## STATED EXERCISE
Copy out every line of the listing below without changing a single character.

## STORED ROWS
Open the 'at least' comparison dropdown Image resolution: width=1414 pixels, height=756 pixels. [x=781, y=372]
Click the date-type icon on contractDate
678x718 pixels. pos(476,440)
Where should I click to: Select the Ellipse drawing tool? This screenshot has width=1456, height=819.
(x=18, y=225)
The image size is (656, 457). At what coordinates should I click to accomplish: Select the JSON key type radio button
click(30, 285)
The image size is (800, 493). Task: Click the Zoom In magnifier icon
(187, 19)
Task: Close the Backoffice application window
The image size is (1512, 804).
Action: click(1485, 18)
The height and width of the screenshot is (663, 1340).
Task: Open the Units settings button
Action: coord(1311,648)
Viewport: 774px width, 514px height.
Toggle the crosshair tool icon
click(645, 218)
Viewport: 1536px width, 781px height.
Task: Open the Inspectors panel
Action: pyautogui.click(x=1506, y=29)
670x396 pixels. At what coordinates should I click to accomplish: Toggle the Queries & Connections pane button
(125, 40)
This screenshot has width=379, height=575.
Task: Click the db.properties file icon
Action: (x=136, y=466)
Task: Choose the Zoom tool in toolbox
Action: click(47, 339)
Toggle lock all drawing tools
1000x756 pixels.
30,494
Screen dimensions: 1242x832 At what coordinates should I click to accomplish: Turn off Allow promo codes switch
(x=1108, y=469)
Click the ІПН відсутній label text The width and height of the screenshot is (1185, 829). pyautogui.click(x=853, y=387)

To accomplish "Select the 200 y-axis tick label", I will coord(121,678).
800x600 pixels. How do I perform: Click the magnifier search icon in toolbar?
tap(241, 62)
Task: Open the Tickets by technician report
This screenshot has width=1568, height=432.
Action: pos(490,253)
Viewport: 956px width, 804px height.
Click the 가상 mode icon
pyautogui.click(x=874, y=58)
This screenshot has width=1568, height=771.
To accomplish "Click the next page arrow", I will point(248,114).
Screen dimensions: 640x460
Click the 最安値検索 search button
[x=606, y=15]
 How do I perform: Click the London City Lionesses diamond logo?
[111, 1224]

## RESPONSE TO THE EXERCISE
Open the 'at least' comparison dropdown Image resolution: width=1414 pixels, height=756 pixels. [x=781, y=372]
Click the date-type icon on contractDate
678x718 pixels. pos(476,440)
Where should I click to: Select the Ellipse drawing tool? This screenshot has width=1456, height=819.
(x=18, y=225)
The image size is (656, 457). At what coordinates should I click to accomplish: Select the JSON key type radio button
click(30, 285)
The image size is (800, 493). Task: Click the Zoom In magnifier icon
(187, 19)
Task: Close the Backoffice application window
The image size is (1512, 804).
Action: click(1485, 18)
The height and width of the screenshot is (663, 1340).
Task: Open the Units settings button
Action: coord(1311,648)
Viewport: 774px width, 514px height.
Toggle the crosshair tool icon
click(645, 218)
Viewport: 1536px width, 781px height.
Task: Open the Inspectors panel
Action: pyautogui.click(x=1506, y=29)
670x396 pixels. At what coordinates should I click to accomplish: Toggle the Queries & Connections pane button
(125, 40)
This screenshot has width=379, height=575.
Task: Click the db.properties file icon
Action: (x=136, y=466)
Task: Choose the Zoom tool in toolbox
Action: click(47, 339)
Toggle lock all drawing tools
1000x756 pixels.
30,494
Screen dimensions: 1242x832 At what coordinates should I click to accomplish: Turn off Allow promo codes switch
(x=1108, y=469)
Click the ІПН відсутній label text The width and height of the screenshot is (1185, 829). pyautogui.click(x=853, y=387)

To accomplish "Select the 200 y-axis tick label", I will coord(121,678).
800x600 pixels. How do I perform: Click the magnifier search icon in toolbar?
tap(241, 62)
Task: Open the Tickets by technician report
This screenshot has width=1568, height=432.
Action: pos(490,253)
Viewport: 956px width, 804px height.
Click the 가상 mode icon
pyautogui.click(x=874, y=58)
This screenshot has width=1568, height=771.
To accomplish "Click the next page arrow", I will point(248,114).
Screen dimensions: 640x460
Click the 最安値検索 search button
[x=606, y=15]
 How do I perform: Click the London City Lionesses diamond logo?
[111, 1224]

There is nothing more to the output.